======== Text for analysis
Neither Apple nor Masimo could admit what the $250 case was really about


The $250 (yep, there’s no missing ‘M’ from the end of that number) Apple was awarded in its patent infringement case against Masimo might seem amusing – as John Gruber wryly noted, it’s just about enough to buy one Apple Watch SE.

But what was even more amusing is than neither Apple not Masimo could admit what the case was really about for the respective parties …

What the patent infringement case claimed to be about

Apple argued that health tech company Masimo had infringed on its design patents by copying the look of the Apple Watch and charger.

Apple won the case, though was only awarded a nominal $250, which is the smallest amount it was possible for the court to order. In other words, yes Masimo did in infringe Apple’s patents, but there was no financial harm done to the Cupertino company.

Most people had never even heard of Masimo’s watch, it wasn’t competing in the consumer electronics field, and you’d need a microscope to see Masimo’s sales figures for the device.

What it was really about

But as patent expert Florian Mueller points out, that wasn’t what the case was really about anyway. It was really about the O2 sensor patent infringement case Masimo brought against Apple.

In theory, that’s a completely unrelated case. In practice, not so much. If you need a quick recap, here’s one I prepared earlier:

Back in 2013, Apple reportedly contacted Masimo to discuss a potential collaboration between the two companies. Instead, claims Masimo, Apple used the meetings to identify staff it wanted to poach. Masimo later called the meetings a “targeted effort to obtain information and expertise.”
================
__Work item A__.
Answer from the article on the Apple–Masimo case:
(i) How much was Apple awarded in its patent infringement case against Masimo?
(ii) Which patent expert does the article cite?
(iii) In what year did Apple reportedly contact Masimo about a potential collaboration?
__Work item B__. Supply what comes next in the article on the Apple–Masimo case, picking up after its final sentence.
The material that follows has no connection to the article about the Apple–Masimo case.
======== Recorded data
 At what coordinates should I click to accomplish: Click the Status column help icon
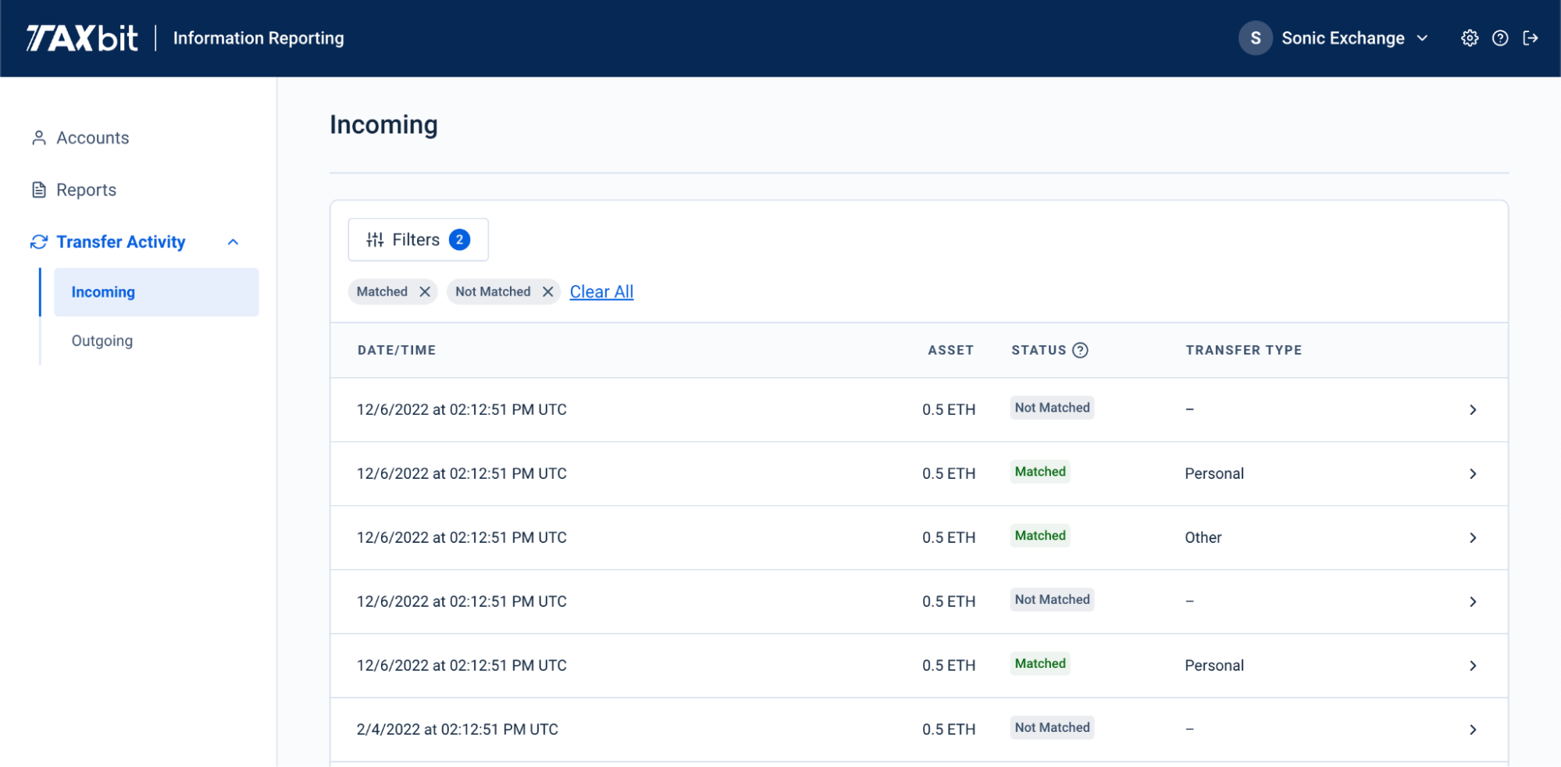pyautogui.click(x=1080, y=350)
================
======== Recorded data
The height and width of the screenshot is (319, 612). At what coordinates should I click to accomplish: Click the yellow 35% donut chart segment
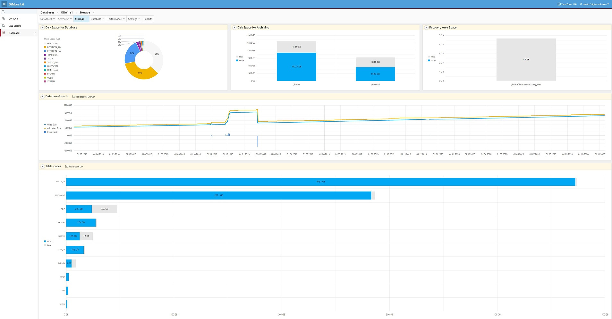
================
__Response area A__.
(i) $250
(ii) Florian Mueller
(iii) 2013

__Response area B__.
Apple did indeed hire a number of Masimo staff, including the company’s chief medical officer, ahead of the launch of the Apple Watch.

Masimo CEO Joe Kiani later expressed concern that Apple may have been trying to steal the company’s blood oxygen sensor technology. The company describes itself as “the inventors of modern pulse oximeters,” and its tech is used in many hospitals.

A complaint to the International Trade Commission resulted in a compromise, in which Apple was ordered to remove the feature from new Watches sold in the US from January 18 of this year. It was not required to disable the feature in Watches already sold, but could not include it in any new ones.

The lawsuit resulted in five of Masimo’s claims being rejected, and a jury being unable to reach agreement on the rest. That will see a new trial held, at a date yet to be set.

Masimo got its injunction against the O2 sensor in Apple Watches because it makes its own smart watches with the feature. Mueller points out that this fact was essential to the awarding of the injunction.

So, what Apple had hoped to achieve through its own case was to ban Masimo smart watches from sale.

The short version is that if Masimo couldn’t have continued to sell its own smartwatch, they’d have lost a legally required basis for preventing Apple from selling smartwatches.

Apple couldn’t admit its real motivation

But the iPhone maker couldn’t admit this was its goal.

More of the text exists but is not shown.